__WORK TASK__: The output should hold exactly, and only, the lines from the line bearing "Events (83, 372)" through the last line of the listing below, and no pictures.

__EXTRACTED MATERIAL__:
******
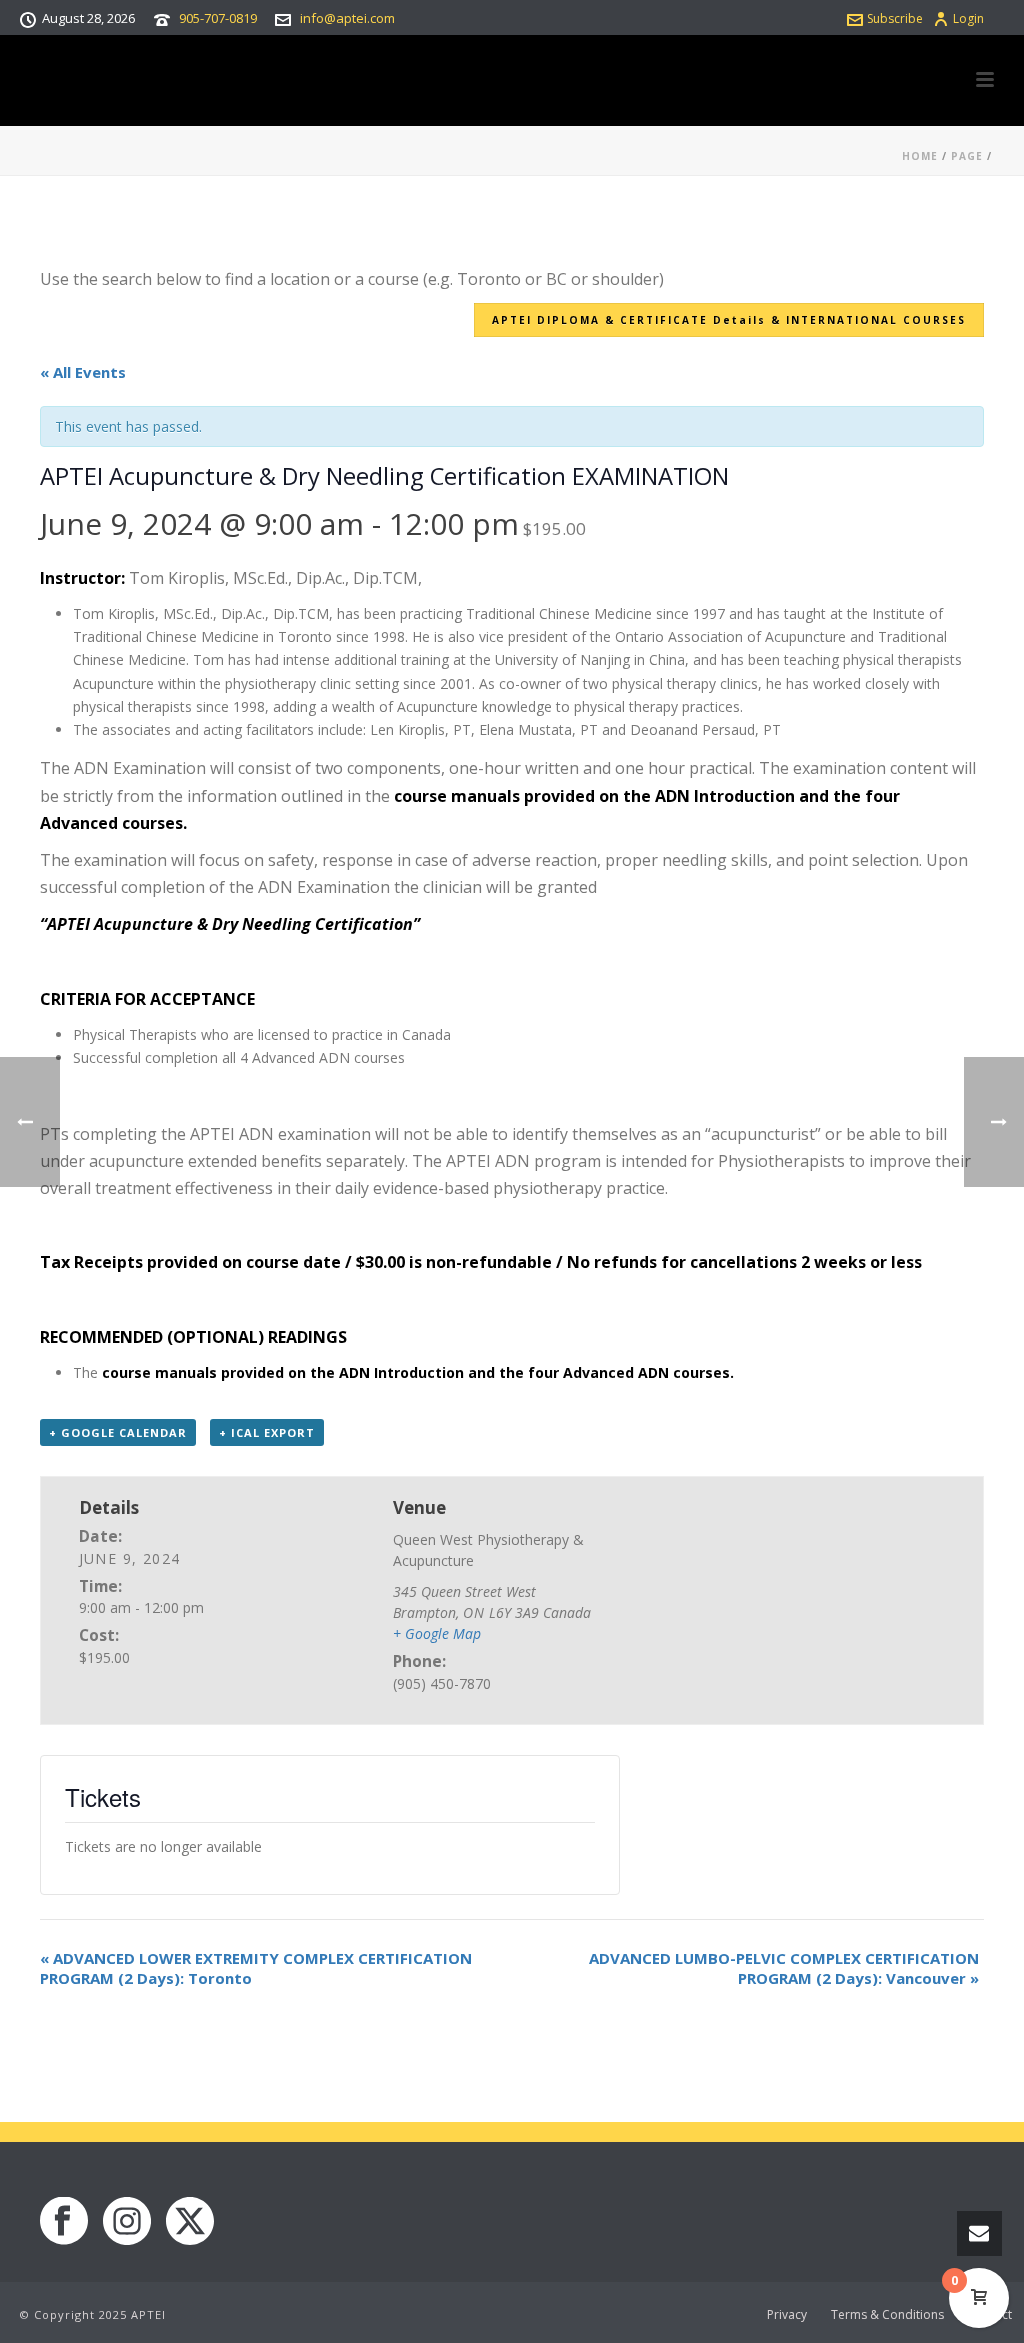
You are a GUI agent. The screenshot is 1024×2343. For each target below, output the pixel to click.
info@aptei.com (347, 18)
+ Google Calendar (118, 1432)
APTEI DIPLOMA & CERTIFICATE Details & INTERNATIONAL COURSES (729, 320)
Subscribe (895, 18)
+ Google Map (437, 1633)
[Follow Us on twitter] (190, 2222)
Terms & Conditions (887, 2315)
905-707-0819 (218, 18)
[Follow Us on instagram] (127, 2222)
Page (967, 156)
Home (920, 156)
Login (968, 18)
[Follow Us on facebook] (64, 2222)
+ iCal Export (267, 1432)
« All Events (83, 372)
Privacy (787, 2315)
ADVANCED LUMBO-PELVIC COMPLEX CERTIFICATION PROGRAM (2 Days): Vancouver (784, 1968)
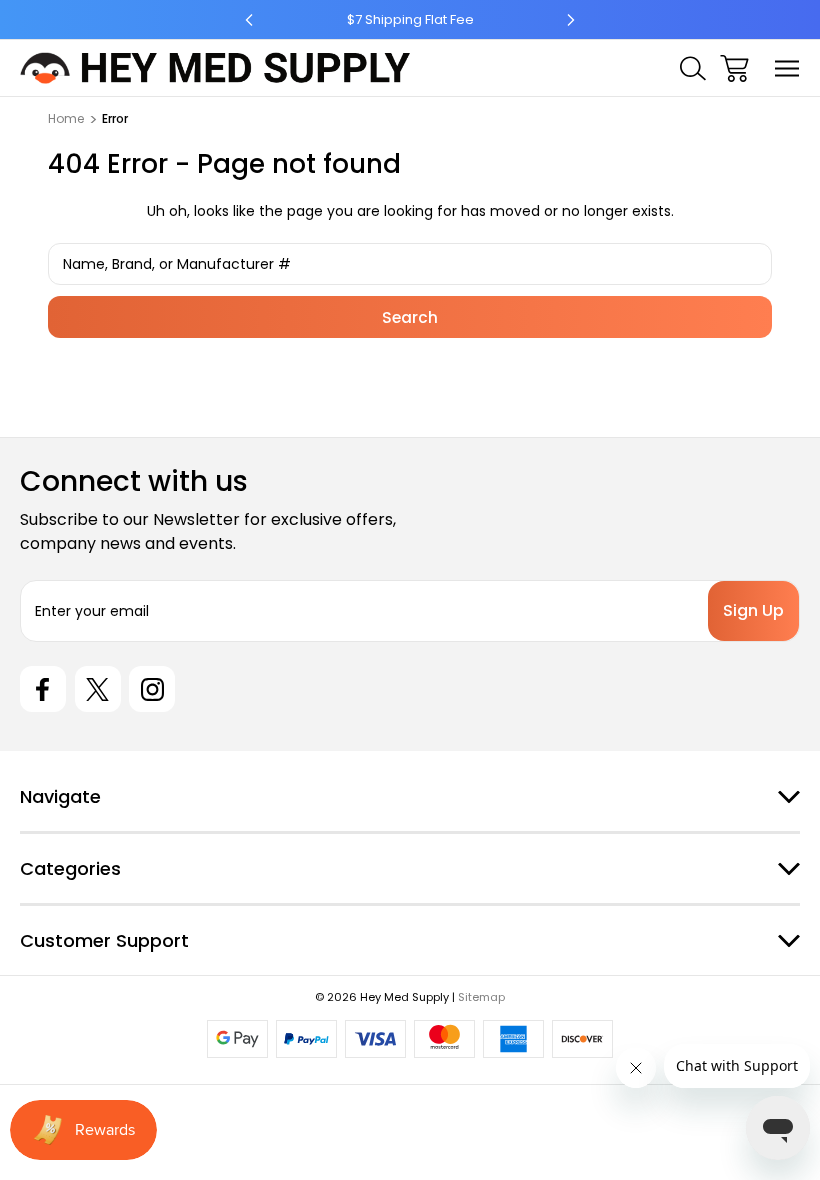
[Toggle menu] (787, 68)
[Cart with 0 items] (734, 68)
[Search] (693, 68)
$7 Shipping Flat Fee (410, 19)
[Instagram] (152, 689)
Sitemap (481, 997)
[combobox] (410, 264)
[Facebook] (43, 689)
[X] (98, 689)
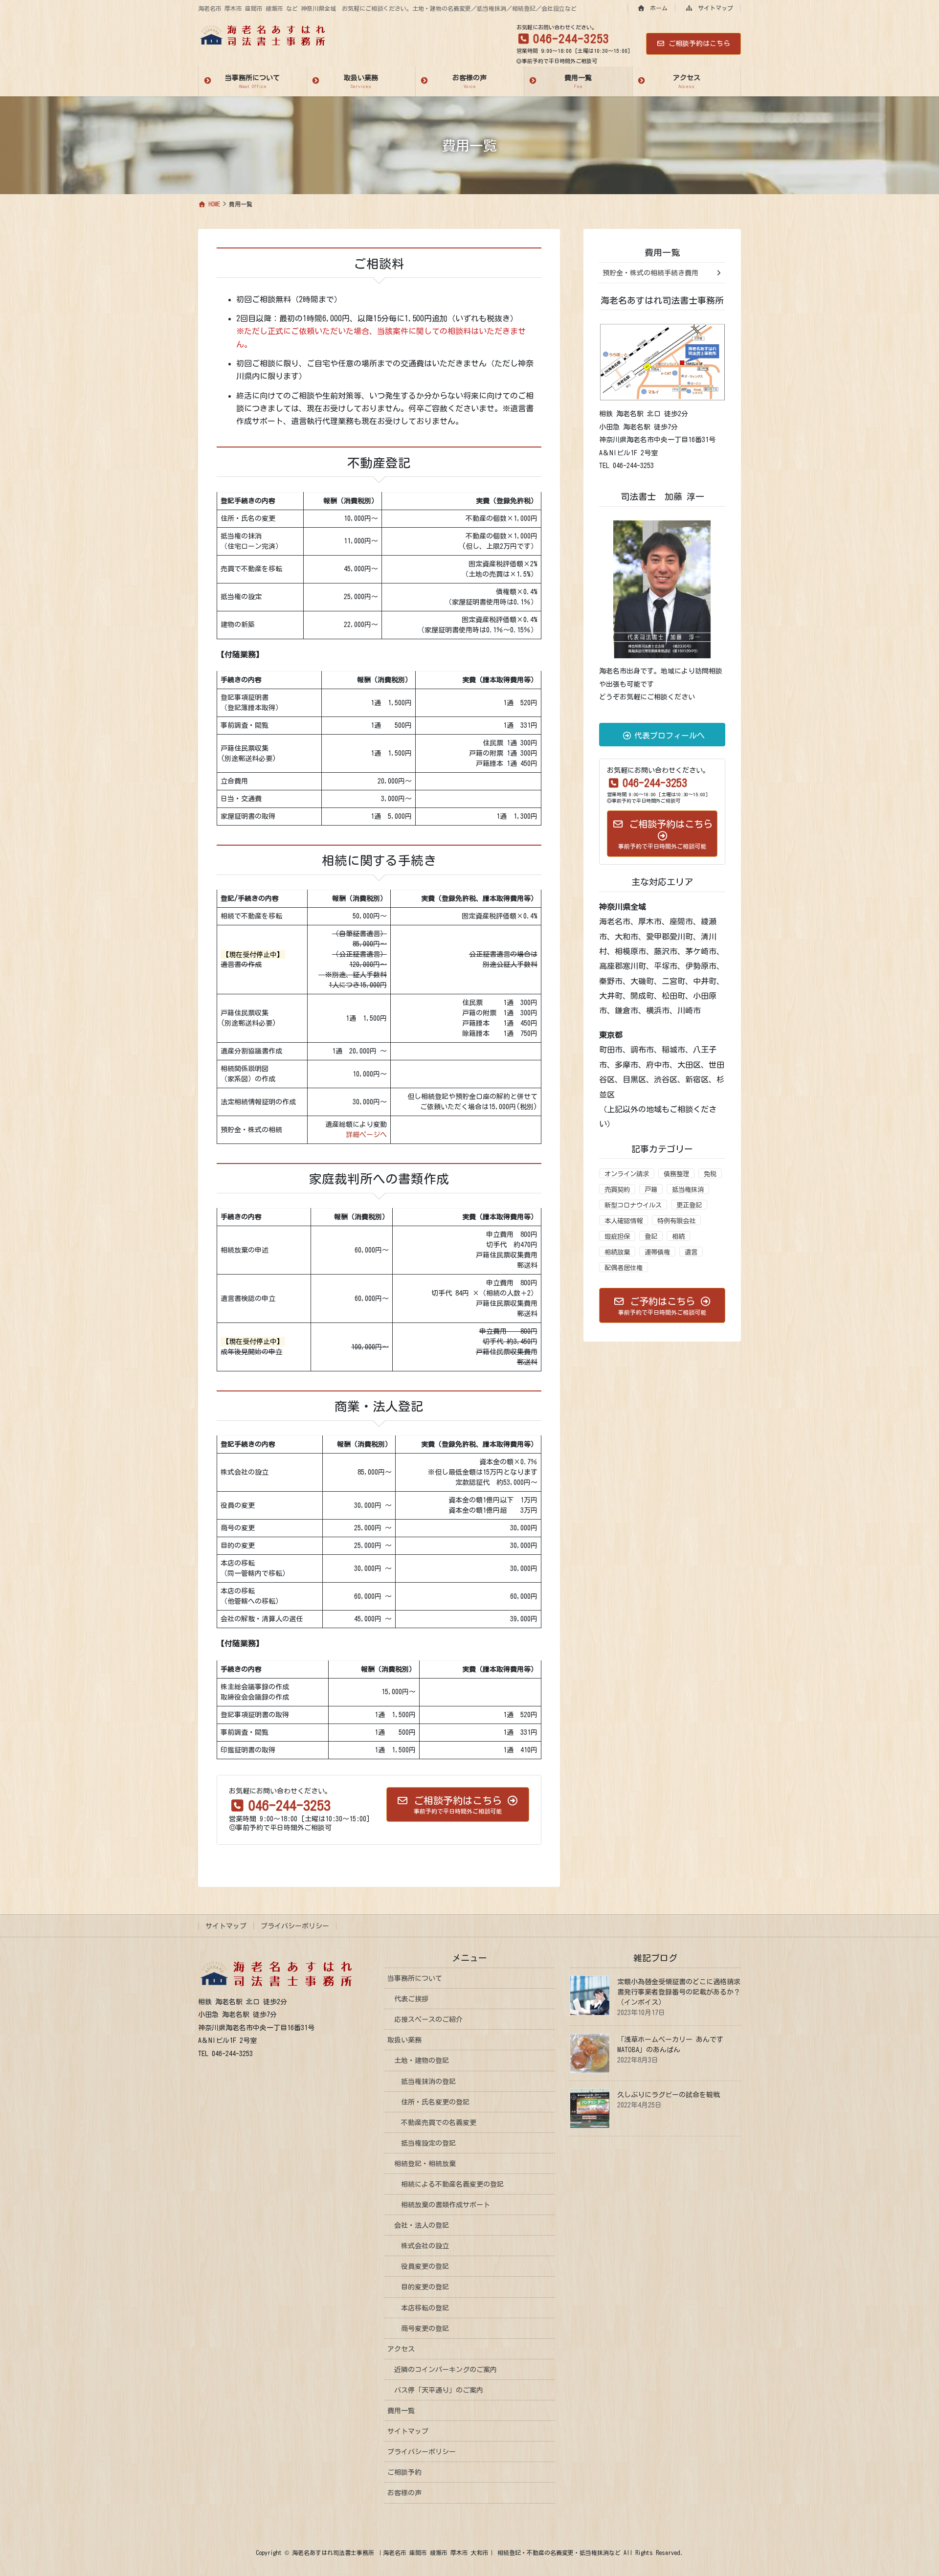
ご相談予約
******
__PROBLEM SOLUTION__:
« All Events (83, 372)
Privacy (787, 2315)
ADVANCED LUMBO-PELVIC COMPLEX CERTIFICATION PROGRAM (2 Days): Vancouver (784, 1968)
[Toggle menu] (787, 68)
[Cart with 0 items] (734, 68)
[Search] (693, 68)
$7 Shipping Flat Fee (410, 19)
[Instagram] (152, 689)
Sitemap (481, 997)
[combobox] (410, 264)
[Facebook] (43, 689)
[X] (98, 689)
ご相談予約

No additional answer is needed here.